Il vecchio telefono non aveva una regolazione della suoneria e lo squillo era così forte che si sentiva anche a 100 metri di distanza. Mi chiamavano ancora una volta dall'ospedale e per me, che non riuscivo a prendere sonno, non era un gran fastidio, mentre lo era per Ignazio, il tecnico dell'officina, che non aveva mai chiamate notturne. Speravo, andando a visitare quel paziente, che mi avevano informato in peggioramento, di stancarmi a tal punto da addormentarmi, poi, per sfinimento. Non volevo prendere dei sonniferi perché in quei giorni, con solo tre medici in ospedale, temevo di non essere al meglio se mi avessero chiamato di notte per qualche urgenza. Così facendo, però, ero sempre stanco, immerso nel lavoro di giorno, spesso anche di notte, e poi, non appena appoggiavo la testa sul cuscino, sommerso dalle preoccupazioni.
Quando sono rientrato, da solo, in Africa dopo il funerale di mia suocera e ho aperto la porta di casa a Matany, ho provato una grande tristezza e un grande senso di solitudine. Vedendo i giochi dei bambini sparsi nel soggiorno non riuscivo ad immaginarmi quella casa senza di loro, senza il loro baccano e il loro moto perpetuo. Il silenzio mi faceva paura.

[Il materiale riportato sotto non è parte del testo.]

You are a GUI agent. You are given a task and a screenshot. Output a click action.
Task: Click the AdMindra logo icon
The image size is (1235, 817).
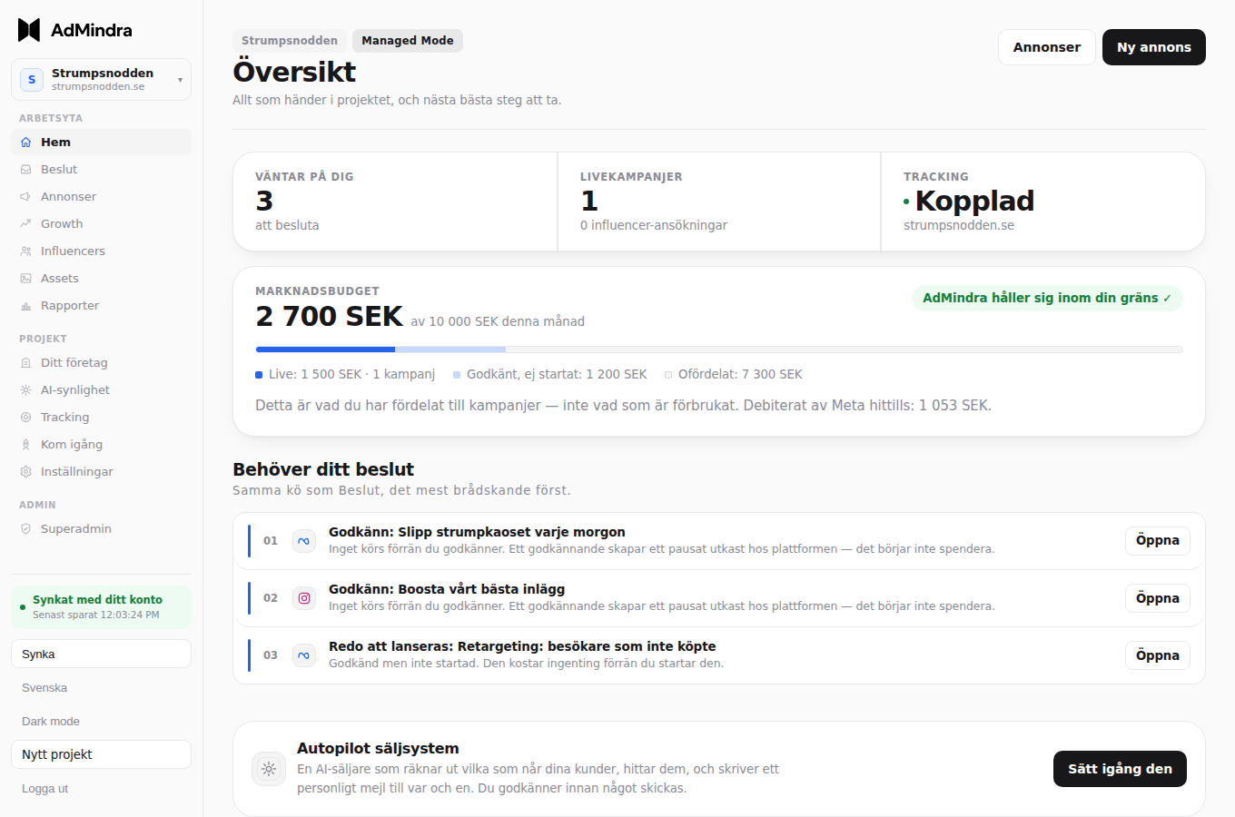pyautogui.click(x=29, y=30)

L'arrivo di Ignazio, qualche settimana dopo, ospite nella mia casa, aveva ridotto la mia solitudine, ma non certo le mie inquietudini. In Italia, l’incontro con il mio vecchio primario dell'ospedale veneziano era stato per me una vera doccia fredda. Avevo sentivo riconfermata la sua forte ostilità per la mia decisione di partire per l'Africa e mi era sembrato di vivere un altro funerale oltre quello di mia suocera, quello del mio rapporto con il mio vecchio primario. A questo pensiero si aggiungeva l’inattesa notizia che il mio stipendio era fermo da tre mesi e non c'era proprio modo di sbloccarlo.